• _Work to complete_: Keep the wording of every entry intact in your copy, and omit the pictures.

• _Records for this exercise_:

__________

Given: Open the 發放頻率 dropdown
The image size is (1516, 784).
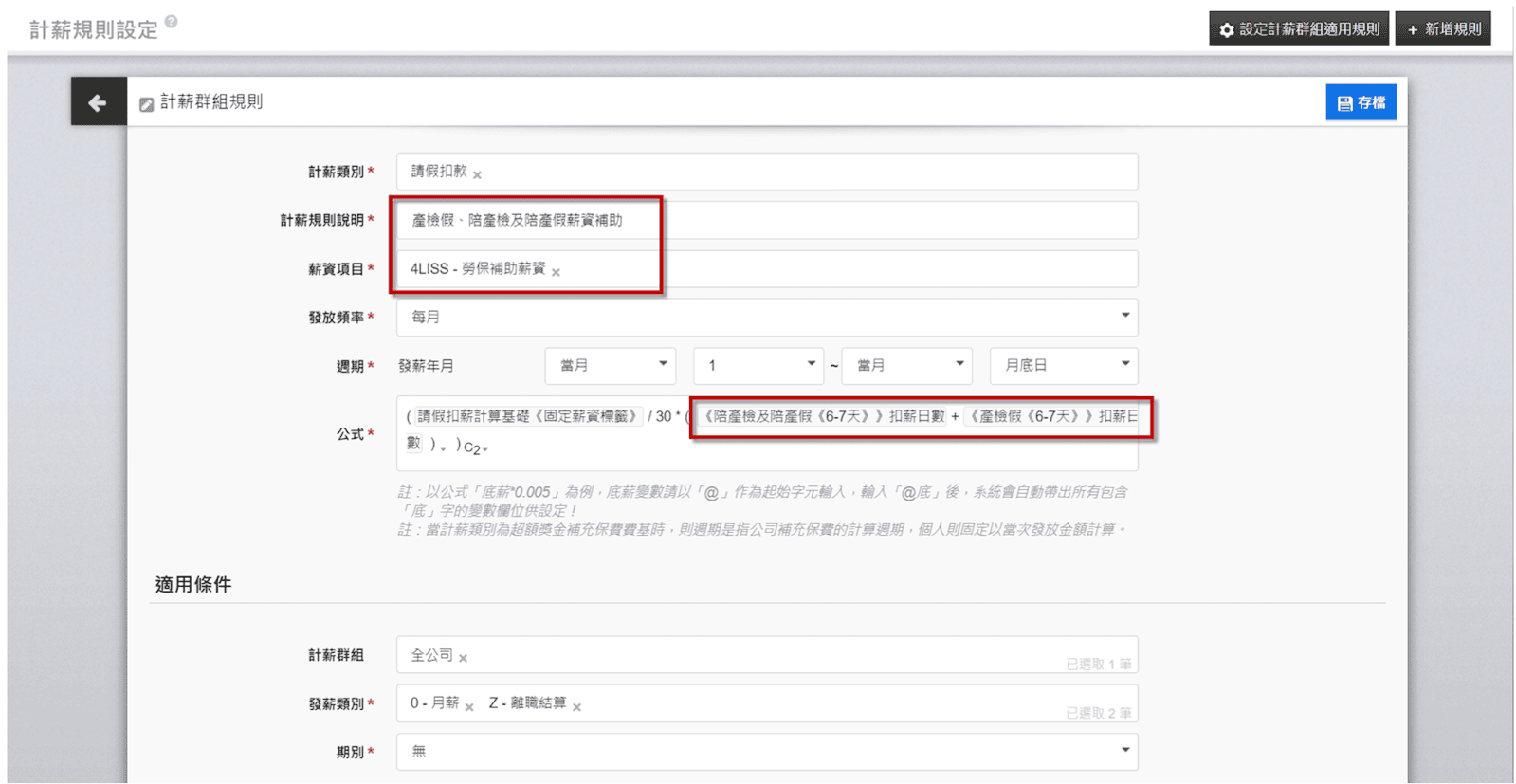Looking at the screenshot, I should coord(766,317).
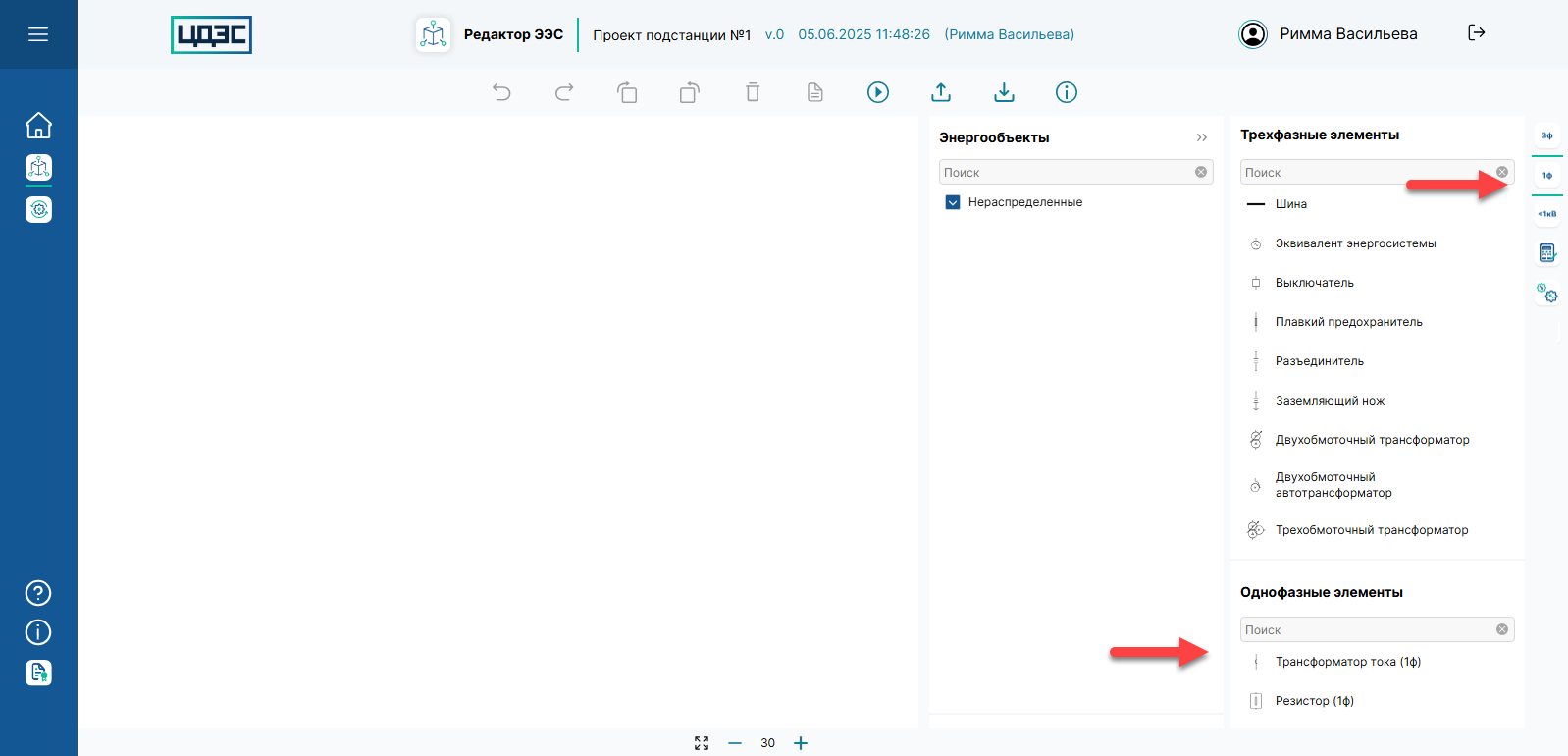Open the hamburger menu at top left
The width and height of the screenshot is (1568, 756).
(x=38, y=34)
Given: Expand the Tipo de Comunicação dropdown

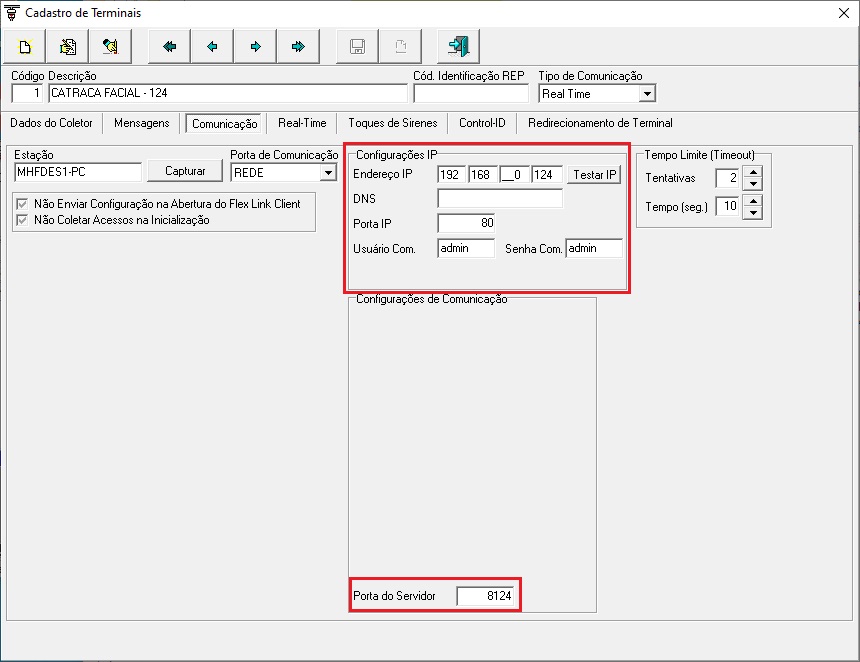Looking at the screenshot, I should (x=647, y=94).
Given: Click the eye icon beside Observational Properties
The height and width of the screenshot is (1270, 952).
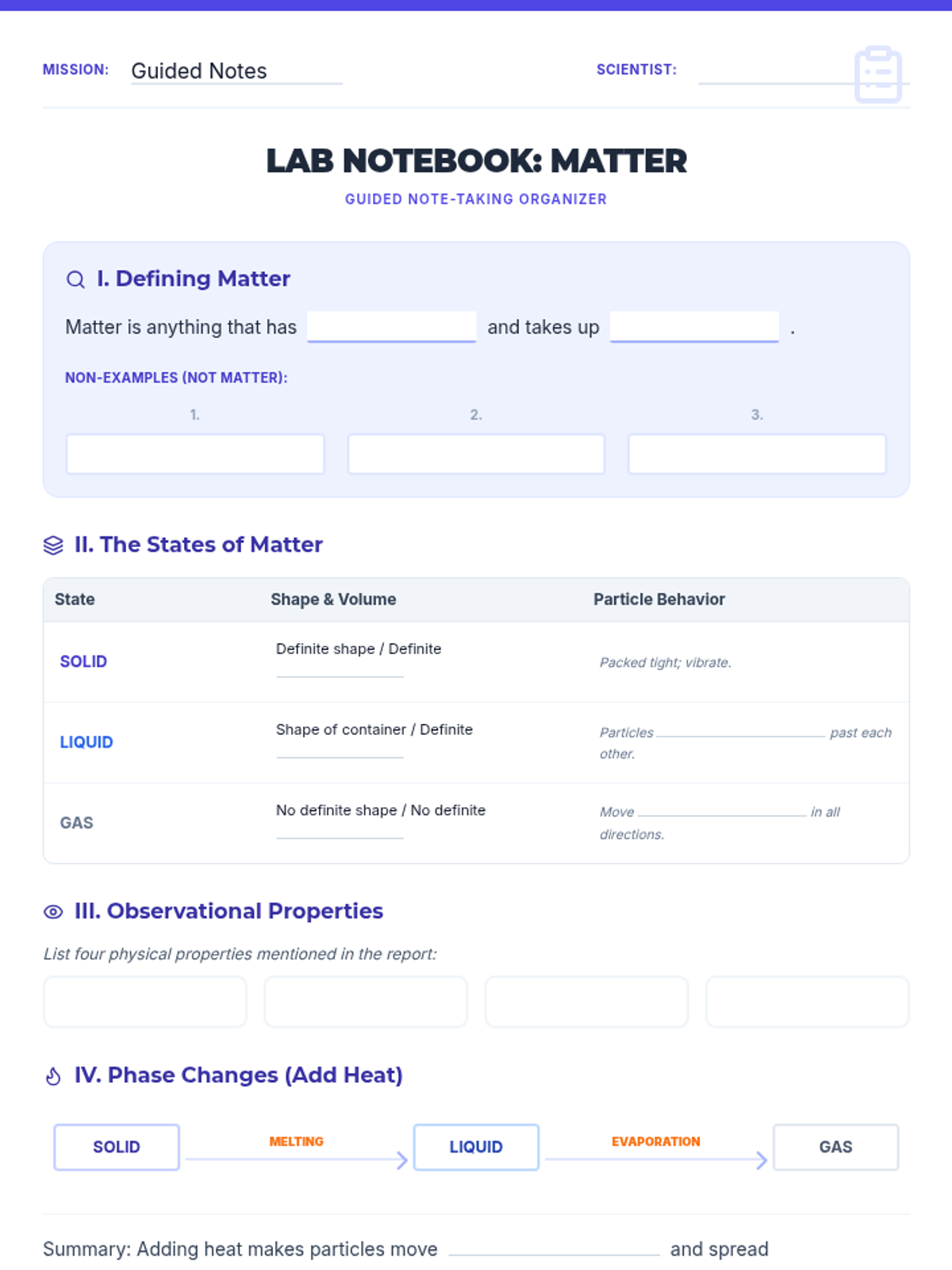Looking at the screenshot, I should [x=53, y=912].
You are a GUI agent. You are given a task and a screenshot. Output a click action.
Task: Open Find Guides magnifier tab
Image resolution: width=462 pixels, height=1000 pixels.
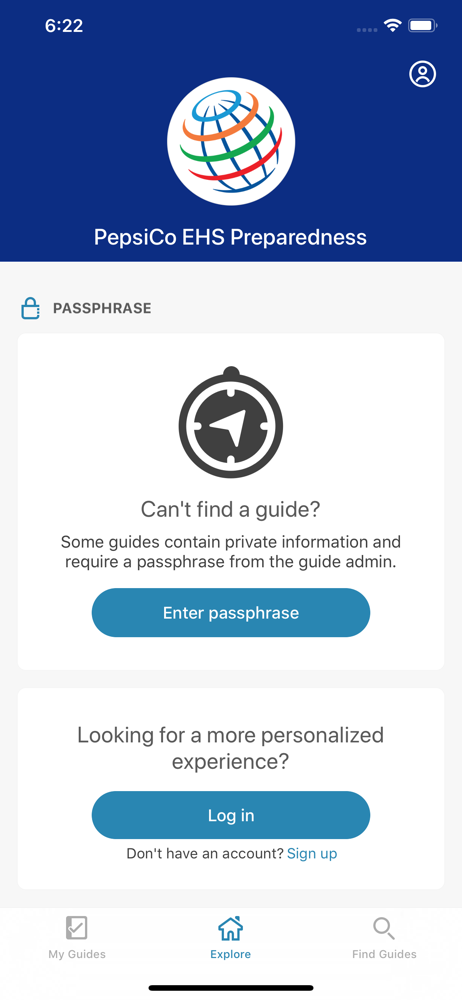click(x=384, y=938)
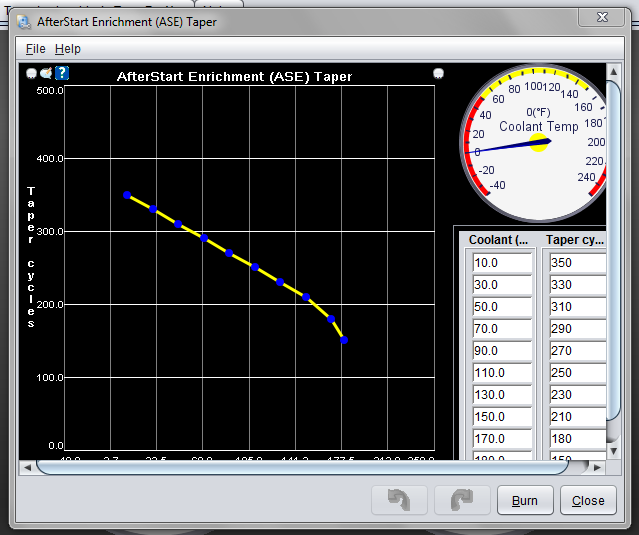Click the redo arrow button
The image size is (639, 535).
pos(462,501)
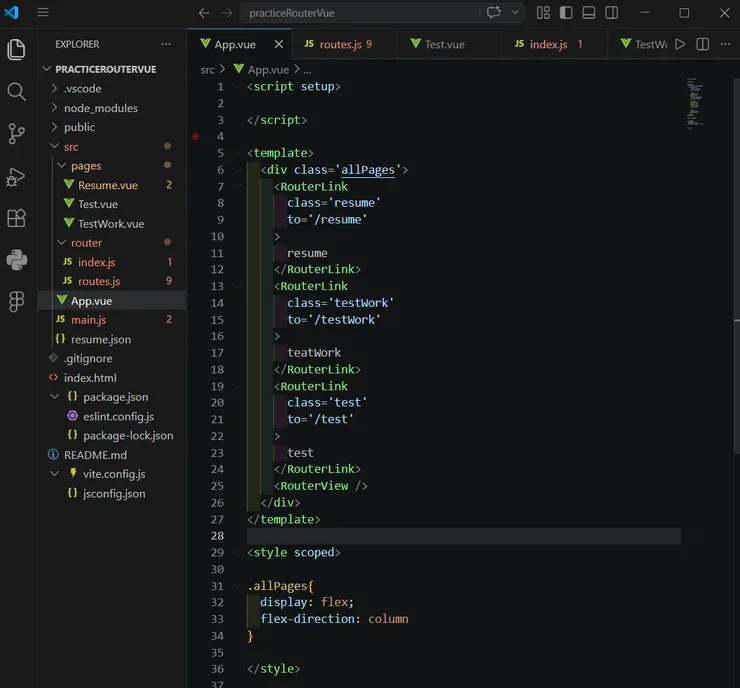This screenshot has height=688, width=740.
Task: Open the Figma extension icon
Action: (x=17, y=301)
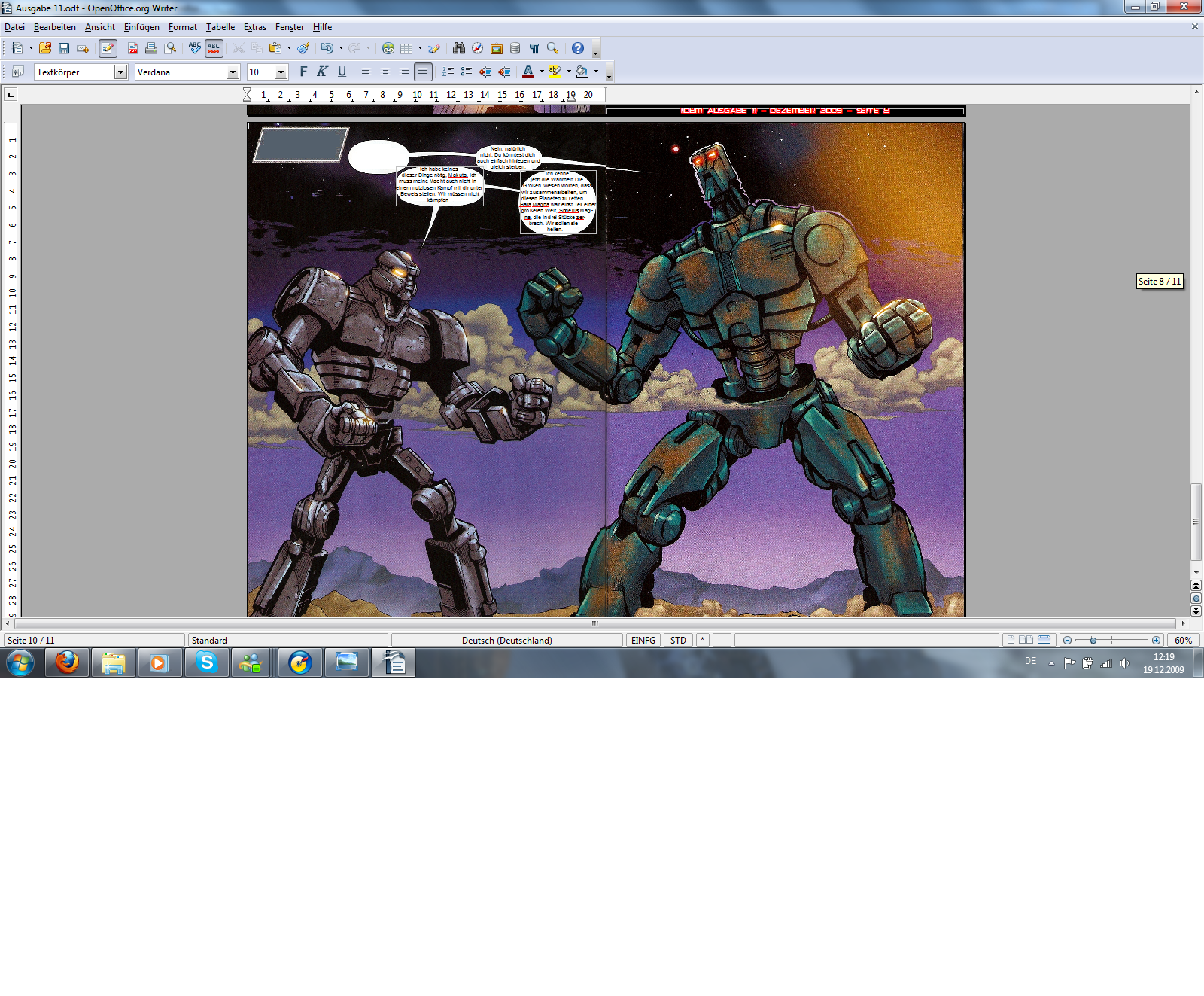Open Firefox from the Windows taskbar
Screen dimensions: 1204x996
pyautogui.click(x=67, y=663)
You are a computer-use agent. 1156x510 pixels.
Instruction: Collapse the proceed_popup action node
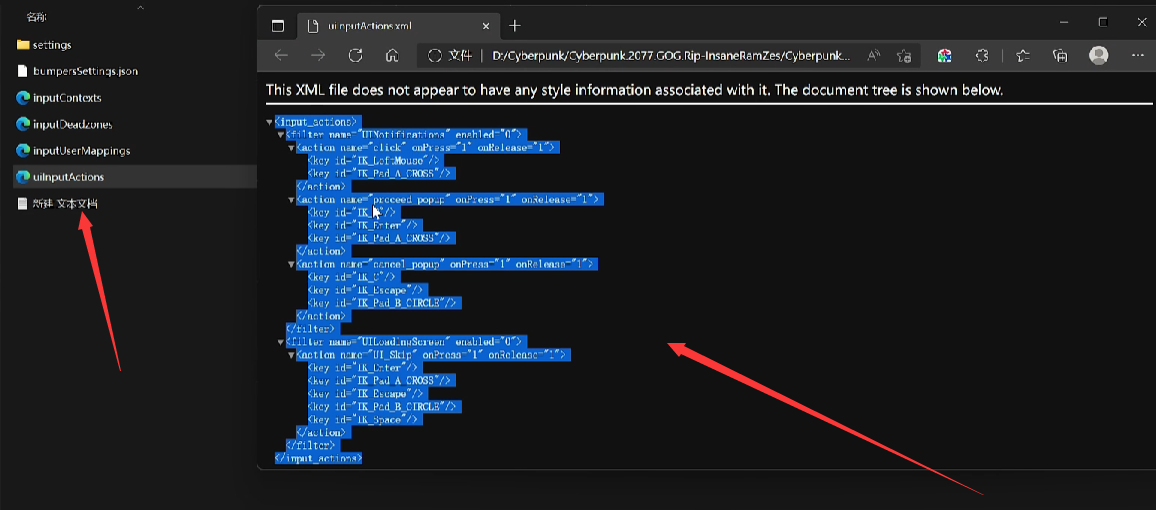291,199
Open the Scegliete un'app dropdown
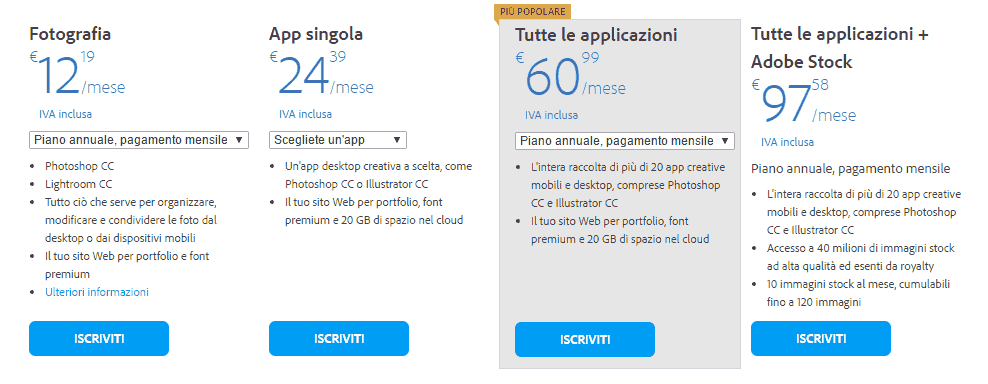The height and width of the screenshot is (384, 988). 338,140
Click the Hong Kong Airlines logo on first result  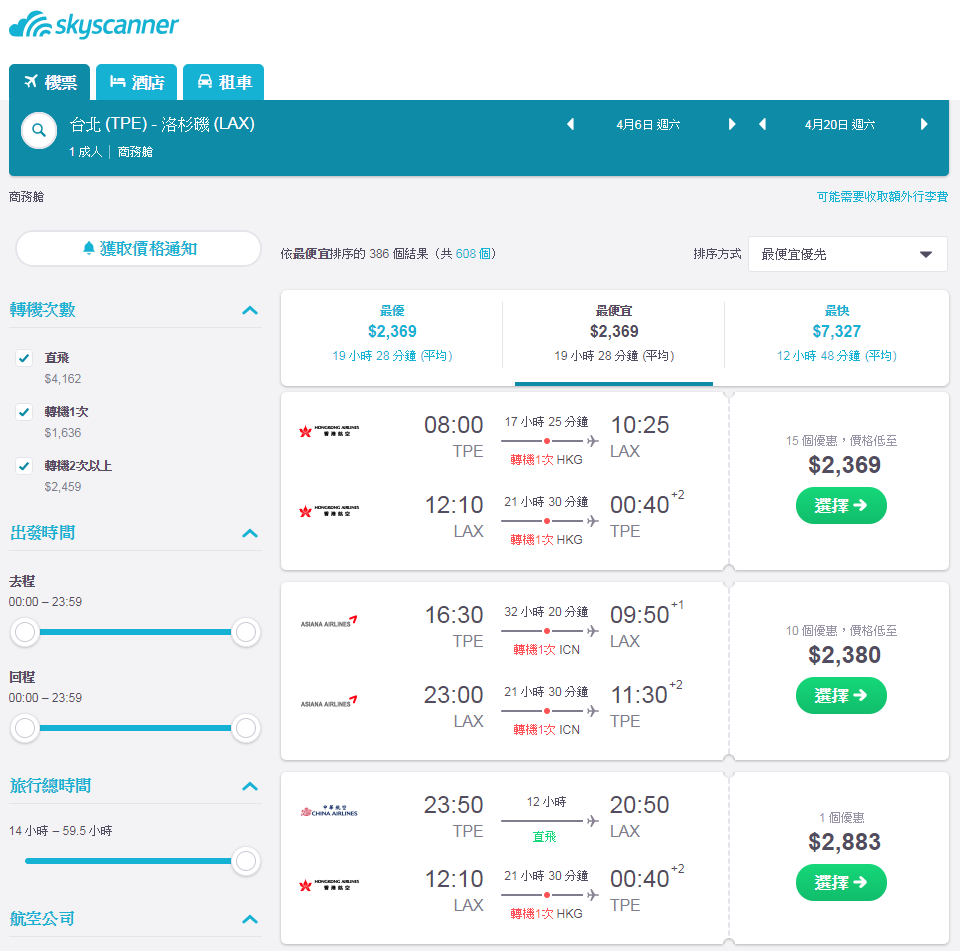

__________

• _Solution to the problem_:
Given: Open the 發放頻率 dropdown
The image size is (1516, 784).
Looking at the screenshot, I should coord(766,317).
Open the hamburger menu at top left
The width and height of the screenshot is (1568, 756).
(x=38, y=34)
Given: Expand the Tipo de Comunicação dropdown

Looking at the screenshot, I should (x=647, y=94).
Given: Click the eye icon beside Observational Properties
The height and width of the screenshot is (1270, 952).
Looking at the screenshot, I should [x=53, y=912].
You are a GUI agent. You are given a task and a screenshot. Output a click action.
Task: Open Find Guides magnifier tab
Image resolution: width=462 pixels, height=1000 pixels.
click(x=384, y=938)
Click the redo arrow button
The image size is (639, 535).
pos(462,501)
This screenshot has height=688, width=740.
Task: Open the Figma extension icon
Action: (x=17, y=301)
Open Firefox from the Windows taskbar
Screen dimensions: 1204x996
pyautogui.click(x=67, y=663)
You are a computer-use agent. 1156x510 pixels.
Instruction: Collapse the proceed_popup action node
291,199
Open the Scegliete un'app dropdown
The height and width of the screenshot is (384, 988). 338,140
Click the Hong Kong Airlines logo on first result  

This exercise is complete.